**Problem**
Go through the entries below and print, exactly, the lines starting at the one with "The image size is (485, 370)." and ending at the one with "You are a computer-use agent. The width", keeping both ends and no others.

Segment Open

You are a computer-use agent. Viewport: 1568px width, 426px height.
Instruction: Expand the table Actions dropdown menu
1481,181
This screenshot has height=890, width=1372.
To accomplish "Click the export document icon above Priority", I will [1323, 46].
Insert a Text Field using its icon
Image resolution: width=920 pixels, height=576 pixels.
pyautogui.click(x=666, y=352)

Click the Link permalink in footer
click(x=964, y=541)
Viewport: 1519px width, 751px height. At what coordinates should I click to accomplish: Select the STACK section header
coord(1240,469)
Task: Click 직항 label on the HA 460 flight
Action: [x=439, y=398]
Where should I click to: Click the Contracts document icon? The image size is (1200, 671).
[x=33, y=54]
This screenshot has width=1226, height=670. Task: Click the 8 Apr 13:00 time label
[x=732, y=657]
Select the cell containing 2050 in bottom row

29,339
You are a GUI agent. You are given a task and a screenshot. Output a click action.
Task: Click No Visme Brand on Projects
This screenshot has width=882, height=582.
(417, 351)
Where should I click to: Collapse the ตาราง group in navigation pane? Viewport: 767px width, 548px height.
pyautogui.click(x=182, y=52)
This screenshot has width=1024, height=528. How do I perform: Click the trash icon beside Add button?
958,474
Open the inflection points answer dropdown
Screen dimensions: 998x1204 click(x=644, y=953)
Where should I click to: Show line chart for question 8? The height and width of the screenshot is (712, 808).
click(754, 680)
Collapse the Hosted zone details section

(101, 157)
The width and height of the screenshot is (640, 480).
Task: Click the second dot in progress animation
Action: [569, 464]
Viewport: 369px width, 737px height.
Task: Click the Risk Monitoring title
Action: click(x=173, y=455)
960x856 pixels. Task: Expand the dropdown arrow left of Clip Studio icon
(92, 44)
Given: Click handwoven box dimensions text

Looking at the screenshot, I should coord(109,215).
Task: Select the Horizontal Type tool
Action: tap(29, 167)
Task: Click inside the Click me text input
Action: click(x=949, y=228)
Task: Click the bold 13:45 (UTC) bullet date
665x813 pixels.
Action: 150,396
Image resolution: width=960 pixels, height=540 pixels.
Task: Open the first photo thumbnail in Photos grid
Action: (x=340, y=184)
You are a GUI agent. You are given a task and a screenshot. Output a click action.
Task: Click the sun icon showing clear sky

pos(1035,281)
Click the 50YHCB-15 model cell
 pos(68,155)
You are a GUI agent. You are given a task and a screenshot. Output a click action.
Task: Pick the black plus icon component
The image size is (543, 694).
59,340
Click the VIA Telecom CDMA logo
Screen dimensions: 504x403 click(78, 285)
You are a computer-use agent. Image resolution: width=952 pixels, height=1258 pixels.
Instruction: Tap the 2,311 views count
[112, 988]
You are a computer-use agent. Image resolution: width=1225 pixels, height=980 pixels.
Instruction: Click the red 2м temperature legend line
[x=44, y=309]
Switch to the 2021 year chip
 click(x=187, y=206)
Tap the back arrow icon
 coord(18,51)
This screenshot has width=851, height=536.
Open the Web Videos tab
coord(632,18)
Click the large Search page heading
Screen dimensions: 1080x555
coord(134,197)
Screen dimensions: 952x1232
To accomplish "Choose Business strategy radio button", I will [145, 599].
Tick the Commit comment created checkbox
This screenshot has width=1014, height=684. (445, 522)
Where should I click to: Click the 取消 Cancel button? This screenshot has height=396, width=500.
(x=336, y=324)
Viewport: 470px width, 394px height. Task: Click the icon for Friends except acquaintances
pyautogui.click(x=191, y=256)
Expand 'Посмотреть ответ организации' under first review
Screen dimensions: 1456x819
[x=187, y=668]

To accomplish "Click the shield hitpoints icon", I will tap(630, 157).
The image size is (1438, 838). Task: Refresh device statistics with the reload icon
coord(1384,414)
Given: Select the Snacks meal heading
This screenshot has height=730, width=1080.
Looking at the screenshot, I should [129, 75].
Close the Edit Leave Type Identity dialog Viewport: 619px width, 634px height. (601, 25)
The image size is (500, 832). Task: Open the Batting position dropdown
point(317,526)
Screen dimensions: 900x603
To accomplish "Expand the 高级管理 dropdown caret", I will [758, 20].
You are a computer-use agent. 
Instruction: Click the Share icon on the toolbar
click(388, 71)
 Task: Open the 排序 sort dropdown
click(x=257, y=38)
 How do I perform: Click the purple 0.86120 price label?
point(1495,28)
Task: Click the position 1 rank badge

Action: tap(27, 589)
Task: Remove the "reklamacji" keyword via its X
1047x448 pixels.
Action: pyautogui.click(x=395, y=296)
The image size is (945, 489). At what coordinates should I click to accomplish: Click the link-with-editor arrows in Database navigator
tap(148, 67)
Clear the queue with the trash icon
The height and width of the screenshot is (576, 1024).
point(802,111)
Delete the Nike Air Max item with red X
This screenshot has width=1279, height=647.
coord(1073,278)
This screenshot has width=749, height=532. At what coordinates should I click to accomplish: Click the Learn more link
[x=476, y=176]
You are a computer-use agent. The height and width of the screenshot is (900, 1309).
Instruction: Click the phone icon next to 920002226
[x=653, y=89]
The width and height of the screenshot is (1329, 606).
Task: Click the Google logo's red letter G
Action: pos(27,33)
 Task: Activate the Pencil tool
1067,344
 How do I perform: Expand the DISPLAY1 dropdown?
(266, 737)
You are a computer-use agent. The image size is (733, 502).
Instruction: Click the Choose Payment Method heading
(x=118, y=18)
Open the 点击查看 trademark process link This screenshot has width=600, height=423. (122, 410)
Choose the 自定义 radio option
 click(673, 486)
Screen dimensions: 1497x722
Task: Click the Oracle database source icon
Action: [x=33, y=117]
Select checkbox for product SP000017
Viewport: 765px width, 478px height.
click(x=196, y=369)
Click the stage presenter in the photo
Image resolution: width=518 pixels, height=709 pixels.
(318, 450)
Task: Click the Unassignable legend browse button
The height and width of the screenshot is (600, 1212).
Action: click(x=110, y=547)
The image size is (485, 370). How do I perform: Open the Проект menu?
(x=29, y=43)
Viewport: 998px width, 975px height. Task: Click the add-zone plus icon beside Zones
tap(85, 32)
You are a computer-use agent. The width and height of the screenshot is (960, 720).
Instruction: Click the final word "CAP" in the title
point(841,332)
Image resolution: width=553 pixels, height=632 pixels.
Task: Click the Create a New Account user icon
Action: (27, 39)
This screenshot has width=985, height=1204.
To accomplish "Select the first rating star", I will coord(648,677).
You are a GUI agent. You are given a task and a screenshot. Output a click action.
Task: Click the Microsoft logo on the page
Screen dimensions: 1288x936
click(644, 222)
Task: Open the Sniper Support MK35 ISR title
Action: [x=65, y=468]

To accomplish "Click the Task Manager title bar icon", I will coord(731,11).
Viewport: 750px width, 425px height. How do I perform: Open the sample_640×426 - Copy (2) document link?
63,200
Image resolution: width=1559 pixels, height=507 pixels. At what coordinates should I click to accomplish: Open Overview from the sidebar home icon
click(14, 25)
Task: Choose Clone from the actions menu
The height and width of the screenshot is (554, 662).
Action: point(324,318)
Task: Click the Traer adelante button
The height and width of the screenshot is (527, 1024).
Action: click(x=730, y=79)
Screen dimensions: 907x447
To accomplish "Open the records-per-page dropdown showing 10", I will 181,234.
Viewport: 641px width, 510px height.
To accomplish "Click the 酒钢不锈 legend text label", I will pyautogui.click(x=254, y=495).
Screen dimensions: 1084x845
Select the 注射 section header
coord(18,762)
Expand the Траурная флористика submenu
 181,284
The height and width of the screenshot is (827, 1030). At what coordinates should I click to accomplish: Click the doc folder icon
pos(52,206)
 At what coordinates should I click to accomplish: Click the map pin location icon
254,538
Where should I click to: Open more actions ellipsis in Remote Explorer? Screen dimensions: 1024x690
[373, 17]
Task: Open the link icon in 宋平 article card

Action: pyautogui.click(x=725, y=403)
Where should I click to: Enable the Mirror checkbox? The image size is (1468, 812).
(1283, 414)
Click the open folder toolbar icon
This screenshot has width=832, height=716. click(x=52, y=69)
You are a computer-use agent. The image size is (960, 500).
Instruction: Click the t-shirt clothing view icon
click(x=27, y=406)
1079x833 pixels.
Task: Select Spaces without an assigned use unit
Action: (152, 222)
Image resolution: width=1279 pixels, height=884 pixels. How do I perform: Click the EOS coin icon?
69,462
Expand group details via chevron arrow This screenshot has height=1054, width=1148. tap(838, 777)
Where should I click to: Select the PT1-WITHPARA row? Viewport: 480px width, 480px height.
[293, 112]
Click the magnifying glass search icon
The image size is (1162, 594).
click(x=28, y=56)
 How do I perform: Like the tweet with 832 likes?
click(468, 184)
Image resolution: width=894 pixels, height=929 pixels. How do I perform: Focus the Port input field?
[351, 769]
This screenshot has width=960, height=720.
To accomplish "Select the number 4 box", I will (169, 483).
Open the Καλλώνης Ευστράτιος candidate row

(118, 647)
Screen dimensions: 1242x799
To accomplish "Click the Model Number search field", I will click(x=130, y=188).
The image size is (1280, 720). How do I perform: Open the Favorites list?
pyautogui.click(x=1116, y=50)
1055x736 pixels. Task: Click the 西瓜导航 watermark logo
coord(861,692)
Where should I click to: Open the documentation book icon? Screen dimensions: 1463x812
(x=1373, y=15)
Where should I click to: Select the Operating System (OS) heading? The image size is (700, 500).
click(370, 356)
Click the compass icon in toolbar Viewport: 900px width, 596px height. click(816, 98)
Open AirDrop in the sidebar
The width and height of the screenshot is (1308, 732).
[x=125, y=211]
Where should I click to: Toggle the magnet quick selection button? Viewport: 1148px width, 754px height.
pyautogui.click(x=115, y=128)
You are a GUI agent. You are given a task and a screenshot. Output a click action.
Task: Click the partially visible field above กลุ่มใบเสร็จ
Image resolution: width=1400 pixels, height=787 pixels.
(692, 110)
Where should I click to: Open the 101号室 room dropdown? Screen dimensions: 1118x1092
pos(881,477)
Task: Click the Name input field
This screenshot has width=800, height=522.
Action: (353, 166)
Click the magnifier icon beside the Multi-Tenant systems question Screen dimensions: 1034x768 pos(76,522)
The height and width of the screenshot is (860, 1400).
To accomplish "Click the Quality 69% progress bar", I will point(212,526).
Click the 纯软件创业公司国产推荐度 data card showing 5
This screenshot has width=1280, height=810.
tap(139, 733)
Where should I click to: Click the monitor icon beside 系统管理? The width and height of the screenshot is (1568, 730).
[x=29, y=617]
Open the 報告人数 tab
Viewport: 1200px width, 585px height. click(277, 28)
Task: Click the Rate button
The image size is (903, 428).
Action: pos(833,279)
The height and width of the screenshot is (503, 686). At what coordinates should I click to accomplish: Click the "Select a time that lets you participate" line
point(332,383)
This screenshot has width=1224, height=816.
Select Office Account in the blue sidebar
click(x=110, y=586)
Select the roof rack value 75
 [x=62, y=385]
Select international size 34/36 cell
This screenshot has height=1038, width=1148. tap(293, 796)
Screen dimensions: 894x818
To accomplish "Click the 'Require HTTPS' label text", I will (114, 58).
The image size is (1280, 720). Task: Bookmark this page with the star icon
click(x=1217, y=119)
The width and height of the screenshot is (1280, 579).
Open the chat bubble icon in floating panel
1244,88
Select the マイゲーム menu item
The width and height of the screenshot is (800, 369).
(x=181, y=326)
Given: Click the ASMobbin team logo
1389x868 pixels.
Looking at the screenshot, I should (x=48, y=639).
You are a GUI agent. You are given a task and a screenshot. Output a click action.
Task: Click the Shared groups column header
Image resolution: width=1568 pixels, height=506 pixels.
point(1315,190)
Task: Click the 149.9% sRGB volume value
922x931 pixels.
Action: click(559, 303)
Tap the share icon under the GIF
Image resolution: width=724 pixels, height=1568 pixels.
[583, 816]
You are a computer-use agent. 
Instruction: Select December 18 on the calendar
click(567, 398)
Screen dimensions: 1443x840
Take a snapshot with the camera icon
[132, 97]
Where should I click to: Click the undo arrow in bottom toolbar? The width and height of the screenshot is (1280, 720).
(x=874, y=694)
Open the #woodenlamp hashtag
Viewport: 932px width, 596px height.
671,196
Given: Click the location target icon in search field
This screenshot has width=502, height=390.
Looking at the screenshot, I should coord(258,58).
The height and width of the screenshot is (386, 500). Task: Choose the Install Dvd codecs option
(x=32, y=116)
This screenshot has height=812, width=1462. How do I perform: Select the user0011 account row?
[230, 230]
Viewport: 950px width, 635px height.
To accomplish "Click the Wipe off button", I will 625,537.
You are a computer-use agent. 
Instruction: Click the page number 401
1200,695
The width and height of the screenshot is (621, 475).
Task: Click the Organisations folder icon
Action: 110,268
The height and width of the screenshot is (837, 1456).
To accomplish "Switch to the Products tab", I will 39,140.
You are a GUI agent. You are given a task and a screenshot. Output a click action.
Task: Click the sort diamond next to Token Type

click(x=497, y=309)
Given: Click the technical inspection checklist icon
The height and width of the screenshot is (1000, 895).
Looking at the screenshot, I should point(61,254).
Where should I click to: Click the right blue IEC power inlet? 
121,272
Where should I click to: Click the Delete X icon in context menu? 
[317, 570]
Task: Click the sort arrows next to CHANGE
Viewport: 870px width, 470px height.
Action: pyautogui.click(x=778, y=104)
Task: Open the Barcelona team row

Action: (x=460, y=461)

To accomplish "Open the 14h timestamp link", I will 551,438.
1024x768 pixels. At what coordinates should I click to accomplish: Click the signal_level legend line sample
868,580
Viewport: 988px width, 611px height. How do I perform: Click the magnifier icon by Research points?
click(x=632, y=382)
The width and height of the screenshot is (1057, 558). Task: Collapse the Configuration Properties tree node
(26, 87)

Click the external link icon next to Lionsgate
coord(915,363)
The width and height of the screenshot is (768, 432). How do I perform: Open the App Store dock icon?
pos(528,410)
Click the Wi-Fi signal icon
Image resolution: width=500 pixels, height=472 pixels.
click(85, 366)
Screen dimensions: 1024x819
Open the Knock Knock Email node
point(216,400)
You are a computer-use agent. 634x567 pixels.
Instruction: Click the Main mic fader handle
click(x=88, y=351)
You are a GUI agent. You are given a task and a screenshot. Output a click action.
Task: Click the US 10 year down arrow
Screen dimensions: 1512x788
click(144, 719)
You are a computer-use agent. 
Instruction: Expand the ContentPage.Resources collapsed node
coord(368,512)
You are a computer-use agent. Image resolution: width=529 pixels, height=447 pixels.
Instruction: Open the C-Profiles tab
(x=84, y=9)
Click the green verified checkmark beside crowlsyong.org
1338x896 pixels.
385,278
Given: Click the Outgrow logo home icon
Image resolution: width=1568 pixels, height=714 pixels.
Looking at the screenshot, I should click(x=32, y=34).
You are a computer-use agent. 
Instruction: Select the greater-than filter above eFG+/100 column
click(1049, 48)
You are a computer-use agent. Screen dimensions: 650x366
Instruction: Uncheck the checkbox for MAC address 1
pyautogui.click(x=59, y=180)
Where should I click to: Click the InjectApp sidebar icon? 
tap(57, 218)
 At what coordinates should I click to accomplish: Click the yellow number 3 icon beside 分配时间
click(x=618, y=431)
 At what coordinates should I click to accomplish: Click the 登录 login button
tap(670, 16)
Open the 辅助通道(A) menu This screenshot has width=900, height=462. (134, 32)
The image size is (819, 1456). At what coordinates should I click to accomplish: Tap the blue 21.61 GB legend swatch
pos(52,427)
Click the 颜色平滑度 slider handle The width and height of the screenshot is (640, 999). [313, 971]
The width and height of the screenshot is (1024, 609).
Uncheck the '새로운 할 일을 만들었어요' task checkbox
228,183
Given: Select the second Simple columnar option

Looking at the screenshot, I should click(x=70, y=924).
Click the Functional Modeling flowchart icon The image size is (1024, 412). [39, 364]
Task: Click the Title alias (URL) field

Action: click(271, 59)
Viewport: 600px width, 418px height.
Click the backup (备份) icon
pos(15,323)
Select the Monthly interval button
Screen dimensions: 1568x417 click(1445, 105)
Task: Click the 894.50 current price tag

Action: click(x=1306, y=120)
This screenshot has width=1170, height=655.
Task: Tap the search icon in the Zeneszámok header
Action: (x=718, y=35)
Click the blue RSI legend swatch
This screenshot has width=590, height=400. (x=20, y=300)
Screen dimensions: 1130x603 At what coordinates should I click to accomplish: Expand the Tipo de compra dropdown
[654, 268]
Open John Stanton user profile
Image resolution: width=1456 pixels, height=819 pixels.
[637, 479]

Segment Closed

**Task answer**
The image size is (485, 370). How do I perform: Open the Проект menu?
(x=29, y=43)
Viewport: 998px width, 975px height. Task: Click the add-zone plus icon beside Zones
tap(85, 32)
You are a computer-use agent. The width and height of the screenshot is (960, 720).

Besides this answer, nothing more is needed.